悪魔ってのはTVから出てくるヤツだけじゃねぇんだぞ!」
怒られた。
全く心外だな、そんなの知る訳ないだろ。
「今時の子供はTVなんか見ないんだよ、だから今の貞子さんはスマホから出てくる時代なんだぞ」
あとここ数年、TVでホラー映画はやってません。やってるとしても子供が寝ているa.m1:00以降だよ。

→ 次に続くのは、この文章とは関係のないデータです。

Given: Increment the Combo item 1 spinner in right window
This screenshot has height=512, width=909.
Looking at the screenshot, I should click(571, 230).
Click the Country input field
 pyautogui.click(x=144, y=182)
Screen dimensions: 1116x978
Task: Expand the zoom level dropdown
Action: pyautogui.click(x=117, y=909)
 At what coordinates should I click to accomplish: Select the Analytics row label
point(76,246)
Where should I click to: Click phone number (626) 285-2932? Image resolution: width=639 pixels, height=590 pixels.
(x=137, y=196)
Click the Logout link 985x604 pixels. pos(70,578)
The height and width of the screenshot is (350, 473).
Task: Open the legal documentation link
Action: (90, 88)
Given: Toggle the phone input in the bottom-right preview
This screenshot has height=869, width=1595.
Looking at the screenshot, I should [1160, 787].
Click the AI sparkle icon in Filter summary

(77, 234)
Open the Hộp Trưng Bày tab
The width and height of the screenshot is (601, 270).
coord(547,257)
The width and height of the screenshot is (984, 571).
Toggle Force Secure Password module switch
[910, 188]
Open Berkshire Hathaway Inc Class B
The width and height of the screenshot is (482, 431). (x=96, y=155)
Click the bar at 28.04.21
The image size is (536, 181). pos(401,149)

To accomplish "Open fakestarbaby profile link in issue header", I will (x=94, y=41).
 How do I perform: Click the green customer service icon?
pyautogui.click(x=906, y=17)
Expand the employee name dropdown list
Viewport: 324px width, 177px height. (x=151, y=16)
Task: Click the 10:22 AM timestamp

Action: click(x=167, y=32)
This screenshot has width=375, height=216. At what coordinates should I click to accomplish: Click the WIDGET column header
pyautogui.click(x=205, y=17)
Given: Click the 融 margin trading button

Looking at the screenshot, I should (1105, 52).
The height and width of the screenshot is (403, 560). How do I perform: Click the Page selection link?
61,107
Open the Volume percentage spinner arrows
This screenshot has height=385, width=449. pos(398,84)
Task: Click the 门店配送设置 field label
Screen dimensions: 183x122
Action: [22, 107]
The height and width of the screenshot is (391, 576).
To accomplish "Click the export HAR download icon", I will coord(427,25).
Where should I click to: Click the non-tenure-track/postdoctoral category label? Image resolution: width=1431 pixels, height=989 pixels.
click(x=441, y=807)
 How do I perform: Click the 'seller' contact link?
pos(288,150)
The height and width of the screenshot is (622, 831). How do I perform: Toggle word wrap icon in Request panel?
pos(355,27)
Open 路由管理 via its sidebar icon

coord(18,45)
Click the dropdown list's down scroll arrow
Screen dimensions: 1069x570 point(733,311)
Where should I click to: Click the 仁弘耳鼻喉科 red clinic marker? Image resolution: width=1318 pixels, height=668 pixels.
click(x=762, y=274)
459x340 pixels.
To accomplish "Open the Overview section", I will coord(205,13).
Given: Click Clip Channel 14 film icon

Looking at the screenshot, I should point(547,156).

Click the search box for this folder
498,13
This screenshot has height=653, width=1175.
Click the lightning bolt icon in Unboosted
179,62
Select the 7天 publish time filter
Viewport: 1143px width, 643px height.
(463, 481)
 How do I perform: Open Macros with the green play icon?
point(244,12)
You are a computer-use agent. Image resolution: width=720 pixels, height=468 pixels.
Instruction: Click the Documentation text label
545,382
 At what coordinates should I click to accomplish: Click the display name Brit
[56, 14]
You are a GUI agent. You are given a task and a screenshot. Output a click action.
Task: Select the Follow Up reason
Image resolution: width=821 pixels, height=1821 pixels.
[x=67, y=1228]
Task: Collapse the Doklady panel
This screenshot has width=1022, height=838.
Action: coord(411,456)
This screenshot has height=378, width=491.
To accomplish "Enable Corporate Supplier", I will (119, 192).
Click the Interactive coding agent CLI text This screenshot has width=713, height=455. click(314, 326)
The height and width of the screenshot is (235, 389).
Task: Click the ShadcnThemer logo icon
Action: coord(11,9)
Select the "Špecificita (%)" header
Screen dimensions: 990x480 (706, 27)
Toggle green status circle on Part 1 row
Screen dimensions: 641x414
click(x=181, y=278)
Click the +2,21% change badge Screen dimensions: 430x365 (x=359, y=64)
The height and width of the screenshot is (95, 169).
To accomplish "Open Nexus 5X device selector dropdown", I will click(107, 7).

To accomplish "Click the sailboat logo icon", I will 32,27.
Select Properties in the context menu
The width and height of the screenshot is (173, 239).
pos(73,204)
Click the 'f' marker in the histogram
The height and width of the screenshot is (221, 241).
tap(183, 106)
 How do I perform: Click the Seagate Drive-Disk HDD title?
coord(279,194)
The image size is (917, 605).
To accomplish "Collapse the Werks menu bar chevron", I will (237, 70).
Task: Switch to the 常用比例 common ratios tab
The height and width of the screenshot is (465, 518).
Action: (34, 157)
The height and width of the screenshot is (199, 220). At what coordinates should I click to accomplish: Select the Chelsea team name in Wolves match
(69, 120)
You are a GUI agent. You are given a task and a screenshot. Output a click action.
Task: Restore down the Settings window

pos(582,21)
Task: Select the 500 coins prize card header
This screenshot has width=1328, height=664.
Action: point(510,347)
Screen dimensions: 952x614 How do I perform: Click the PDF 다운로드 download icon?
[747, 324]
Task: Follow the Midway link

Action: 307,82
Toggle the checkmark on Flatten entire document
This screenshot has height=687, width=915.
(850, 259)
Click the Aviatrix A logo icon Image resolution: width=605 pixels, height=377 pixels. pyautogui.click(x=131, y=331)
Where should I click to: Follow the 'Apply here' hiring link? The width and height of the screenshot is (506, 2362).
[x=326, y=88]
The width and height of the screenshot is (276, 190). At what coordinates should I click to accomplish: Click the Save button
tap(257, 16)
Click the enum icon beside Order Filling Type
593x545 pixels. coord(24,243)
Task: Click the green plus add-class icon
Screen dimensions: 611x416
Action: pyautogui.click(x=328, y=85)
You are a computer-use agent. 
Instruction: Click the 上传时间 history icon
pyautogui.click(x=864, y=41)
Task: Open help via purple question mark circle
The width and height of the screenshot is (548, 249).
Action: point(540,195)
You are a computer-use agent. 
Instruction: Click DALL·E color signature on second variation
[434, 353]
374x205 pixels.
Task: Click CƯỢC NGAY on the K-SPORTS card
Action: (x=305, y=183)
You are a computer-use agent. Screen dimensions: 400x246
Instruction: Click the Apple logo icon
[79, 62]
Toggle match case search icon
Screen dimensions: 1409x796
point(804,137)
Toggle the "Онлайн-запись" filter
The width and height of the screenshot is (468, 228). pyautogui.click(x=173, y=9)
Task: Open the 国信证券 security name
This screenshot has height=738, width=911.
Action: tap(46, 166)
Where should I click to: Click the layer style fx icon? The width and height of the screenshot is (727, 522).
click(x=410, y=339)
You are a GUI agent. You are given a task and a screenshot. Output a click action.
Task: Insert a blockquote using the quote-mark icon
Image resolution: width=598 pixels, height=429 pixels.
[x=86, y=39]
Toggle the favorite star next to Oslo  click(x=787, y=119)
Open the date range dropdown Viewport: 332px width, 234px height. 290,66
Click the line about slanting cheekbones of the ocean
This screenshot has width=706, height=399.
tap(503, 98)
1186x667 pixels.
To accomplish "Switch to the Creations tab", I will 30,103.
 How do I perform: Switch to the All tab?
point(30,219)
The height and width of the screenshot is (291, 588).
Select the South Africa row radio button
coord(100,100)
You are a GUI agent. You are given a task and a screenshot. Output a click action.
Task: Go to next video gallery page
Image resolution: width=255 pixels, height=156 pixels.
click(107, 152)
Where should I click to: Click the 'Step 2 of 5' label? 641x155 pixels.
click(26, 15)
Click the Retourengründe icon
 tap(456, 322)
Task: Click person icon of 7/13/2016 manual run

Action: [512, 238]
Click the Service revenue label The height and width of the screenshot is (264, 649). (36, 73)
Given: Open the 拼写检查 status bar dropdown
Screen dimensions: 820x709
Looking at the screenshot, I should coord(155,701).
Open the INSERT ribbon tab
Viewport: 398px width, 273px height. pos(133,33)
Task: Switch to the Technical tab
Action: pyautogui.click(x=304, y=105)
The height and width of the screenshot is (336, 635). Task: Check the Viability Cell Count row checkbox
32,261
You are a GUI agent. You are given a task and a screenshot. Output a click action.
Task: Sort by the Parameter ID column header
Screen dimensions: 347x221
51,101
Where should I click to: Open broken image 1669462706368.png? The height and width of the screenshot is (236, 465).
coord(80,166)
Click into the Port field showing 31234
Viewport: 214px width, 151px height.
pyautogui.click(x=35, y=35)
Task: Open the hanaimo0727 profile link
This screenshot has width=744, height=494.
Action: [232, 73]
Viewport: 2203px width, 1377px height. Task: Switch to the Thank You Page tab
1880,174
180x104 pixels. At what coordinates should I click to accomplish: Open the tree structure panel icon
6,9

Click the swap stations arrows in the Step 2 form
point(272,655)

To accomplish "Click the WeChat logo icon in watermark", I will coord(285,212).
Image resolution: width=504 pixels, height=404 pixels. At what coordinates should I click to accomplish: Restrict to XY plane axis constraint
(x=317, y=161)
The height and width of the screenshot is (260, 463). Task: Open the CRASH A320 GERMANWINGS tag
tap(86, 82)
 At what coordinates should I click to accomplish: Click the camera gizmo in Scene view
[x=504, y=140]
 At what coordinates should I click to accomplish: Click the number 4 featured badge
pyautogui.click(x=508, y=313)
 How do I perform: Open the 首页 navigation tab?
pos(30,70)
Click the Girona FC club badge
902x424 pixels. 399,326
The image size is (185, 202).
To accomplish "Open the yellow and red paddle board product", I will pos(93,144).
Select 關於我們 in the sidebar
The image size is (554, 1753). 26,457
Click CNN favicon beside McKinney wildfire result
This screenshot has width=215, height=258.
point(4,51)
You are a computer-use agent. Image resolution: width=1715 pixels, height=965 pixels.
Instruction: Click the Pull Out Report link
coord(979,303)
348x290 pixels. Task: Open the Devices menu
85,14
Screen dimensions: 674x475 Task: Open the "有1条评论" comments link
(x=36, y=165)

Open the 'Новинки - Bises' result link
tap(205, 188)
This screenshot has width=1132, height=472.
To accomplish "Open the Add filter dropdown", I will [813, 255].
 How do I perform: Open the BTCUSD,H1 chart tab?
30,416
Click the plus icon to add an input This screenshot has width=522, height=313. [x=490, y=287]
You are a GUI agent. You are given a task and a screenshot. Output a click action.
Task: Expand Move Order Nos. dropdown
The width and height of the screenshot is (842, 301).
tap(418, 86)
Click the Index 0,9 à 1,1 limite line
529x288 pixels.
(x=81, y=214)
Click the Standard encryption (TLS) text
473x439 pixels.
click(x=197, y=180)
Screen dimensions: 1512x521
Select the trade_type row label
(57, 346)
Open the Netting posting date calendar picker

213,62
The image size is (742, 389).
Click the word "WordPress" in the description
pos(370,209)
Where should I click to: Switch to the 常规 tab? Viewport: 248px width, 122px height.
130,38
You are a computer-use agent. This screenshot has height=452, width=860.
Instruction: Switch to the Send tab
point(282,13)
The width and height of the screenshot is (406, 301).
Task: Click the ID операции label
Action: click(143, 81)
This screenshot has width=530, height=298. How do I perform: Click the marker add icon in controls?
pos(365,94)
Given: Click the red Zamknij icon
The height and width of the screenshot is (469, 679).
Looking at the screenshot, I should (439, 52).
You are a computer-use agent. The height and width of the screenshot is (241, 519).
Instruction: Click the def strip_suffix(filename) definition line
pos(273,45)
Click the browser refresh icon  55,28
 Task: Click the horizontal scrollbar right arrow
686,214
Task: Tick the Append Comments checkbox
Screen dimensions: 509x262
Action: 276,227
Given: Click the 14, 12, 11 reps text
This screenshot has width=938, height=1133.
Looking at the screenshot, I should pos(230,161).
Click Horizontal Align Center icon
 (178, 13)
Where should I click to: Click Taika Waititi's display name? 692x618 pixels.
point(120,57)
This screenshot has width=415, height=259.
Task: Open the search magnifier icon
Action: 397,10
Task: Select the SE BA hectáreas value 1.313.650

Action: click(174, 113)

「そんな小さい女のなにが怖いんだよ!ばかじゃねぇのか!
画面は8インチか?それとも14インチかよ!」
スマホの画面から出てくる白ワンピースで黒髪の怨念・・・シュール。
「馬鹿って言う方が馬鹿なんだ、知らないか?」
「・・・馬鹿白知無能脳無し呆け間抜け・・・」
小さき声で罵倒するベル、聞こえると聞こえ無いのギリギリの声で。
「聞こえてるからな」子供は耳がいいんだよ、外部の情報を頭に入れて知識を吸収する為にね。
子供は目も耳も鼻も味覚も大人より敏感なんだよ。
そうやって五感で情報を受けて、親の与えた知識と組み合わせて美味い物・綺麗な物・良い音楽を判断するようになるんだ。子供の成長ってのは身体が大きくなるだけじゃないんだぞ。
「ジョンでは無い少年、オレが教えてやるぞ」
シュワルツっぽいiPhon?が近づき、渋い声で見下ろして来た。
「・・・あっ・・うん、よろしくお願いします」
このiPhon、声も迫力あるけど近づいて見たら超デカい!
あと何か熱い!これが世界有数の筋肉が放つ熱か?!
ブィン!
シュワルツっぽいiPhonのサングラスから光線が走り、シンイチの前2mの所に二次元画面の立体映像が!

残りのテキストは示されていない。